== INFORMATION
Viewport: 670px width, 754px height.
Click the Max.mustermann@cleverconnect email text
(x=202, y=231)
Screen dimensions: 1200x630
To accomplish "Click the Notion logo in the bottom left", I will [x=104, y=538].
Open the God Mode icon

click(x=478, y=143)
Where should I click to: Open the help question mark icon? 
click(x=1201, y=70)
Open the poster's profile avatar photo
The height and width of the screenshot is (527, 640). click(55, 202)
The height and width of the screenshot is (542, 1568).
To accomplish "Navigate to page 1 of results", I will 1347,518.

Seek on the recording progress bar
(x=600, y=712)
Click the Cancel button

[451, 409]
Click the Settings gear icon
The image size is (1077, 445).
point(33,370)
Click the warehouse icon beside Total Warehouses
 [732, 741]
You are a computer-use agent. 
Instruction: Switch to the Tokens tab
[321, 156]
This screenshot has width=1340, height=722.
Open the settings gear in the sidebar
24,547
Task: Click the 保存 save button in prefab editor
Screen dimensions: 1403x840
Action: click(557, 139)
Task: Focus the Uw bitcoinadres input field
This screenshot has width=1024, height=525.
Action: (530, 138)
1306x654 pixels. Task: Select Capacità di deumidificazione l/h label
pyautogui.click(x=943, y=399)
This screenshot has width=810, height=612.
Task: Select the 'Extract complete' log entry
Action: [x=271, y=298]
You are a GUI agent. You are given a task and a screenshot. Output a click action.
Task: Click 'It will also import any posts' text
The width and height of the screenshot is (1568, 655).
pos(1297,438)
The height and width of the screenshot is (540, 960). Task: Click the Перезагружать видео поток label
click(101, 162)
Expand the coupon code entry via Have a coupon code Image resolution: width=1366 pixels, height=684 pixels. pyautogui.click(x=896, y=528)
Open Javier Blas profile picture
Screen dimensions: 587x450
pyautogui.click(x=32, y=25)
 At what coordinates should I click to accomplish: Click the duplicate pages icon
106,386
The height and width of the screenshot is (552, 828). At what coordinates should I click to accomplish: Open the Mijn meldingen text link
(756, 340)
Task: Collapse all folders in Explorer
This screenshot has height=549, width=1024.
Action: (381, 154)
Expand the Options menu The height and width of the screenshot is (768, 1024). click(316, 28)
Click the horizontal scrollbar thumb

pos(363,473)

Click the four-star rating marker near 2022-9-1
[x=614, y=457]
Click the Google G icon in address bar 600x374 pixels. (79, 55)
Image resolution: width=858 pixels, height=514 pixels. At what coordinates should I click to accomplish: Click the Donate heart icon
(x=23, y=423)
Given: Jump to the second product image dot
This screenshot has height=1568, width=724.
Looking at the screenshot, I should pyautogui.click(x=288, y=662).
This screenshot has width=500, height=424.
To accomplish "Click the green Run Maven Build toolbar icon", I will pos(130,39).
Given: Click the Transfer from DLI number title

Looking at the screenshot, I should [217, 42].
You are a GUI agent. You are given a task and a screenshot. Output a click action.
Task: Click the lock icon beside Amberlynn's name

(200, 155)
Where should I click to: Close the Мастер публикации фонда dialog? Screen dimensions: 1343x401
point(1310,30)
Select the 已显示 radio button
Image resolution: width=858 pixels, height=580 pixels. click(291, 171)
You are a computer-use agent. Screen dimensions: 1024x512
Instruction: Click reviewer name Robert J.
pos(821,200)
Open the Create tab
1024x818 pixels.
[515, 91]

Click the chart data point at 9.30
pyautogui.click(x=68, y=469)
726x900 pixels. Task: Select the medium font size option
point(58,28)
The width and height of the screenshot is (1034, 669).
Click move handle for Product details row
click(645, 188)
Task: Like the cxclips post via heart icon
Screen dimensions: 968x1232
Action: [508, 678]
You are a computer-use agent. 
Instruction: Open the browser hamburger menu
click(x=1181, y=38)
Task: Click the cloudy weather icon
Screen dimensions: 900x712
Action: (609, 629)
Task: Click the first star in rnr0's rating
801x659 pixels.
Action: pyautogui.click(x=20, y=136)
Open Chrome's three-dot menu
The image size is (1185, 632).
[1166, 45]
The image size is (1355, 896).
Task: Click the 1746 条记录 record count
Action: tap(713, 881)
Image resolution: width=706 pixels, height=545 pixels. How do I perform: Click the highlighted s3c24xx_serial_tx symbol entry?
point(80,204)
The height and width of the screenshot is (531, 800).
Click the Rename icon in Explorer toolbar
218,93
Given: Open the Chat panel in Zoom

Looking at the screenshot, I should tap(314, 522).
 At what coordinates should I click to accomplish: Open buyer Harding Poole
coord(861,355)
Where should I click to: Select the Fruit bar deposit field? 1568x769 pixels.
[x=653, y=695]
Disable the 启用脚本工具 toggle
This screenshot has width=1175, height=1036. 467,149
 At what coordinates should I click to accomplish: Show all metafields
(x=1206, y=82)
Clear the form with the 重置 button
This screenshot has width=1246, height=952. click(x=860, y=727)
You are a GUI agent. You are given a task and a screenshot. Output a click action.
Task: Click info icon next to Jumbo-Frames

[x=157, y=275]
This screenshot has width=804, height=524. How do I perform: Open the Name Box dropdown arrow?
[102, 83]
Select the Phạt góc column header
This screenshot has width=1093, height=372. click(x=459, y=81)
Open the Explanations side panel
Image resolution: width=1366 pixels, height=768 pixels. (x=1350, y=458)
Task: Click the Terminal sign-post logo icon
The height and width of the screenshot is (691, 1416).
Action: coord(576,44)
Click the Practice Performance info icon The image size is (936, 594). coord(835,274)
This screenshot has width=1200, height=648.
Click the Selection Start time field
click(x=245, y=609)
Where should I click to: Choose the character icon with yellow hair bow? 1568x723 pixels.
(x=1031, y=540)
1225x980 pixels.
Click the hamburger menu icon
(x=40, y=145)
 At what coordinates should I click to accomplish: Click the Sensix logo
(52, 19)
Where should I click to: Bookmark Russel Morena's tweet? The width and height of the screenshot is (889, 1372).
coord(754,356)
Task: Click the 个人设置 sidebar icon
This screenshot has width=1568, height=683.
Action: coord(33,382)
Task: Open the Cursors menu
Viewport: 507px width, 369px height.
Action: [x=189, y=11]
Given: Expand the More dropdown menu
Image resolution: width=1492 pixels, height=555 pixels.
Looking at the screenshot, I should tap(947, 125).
====
TO DO: For the word "will", return every line of the records that holds it.

YOUR SOLUTION:
To accomplish "Click the Notion logo in the bottom left", I will [x=104, y=538].
To accomplish "Navigate to page 1 of results", I will 1347,518.
Task: Click 'It will also import any posts' text
To accomplish "Click the green Run Maven Build toolbar icon", I will pos(130,39).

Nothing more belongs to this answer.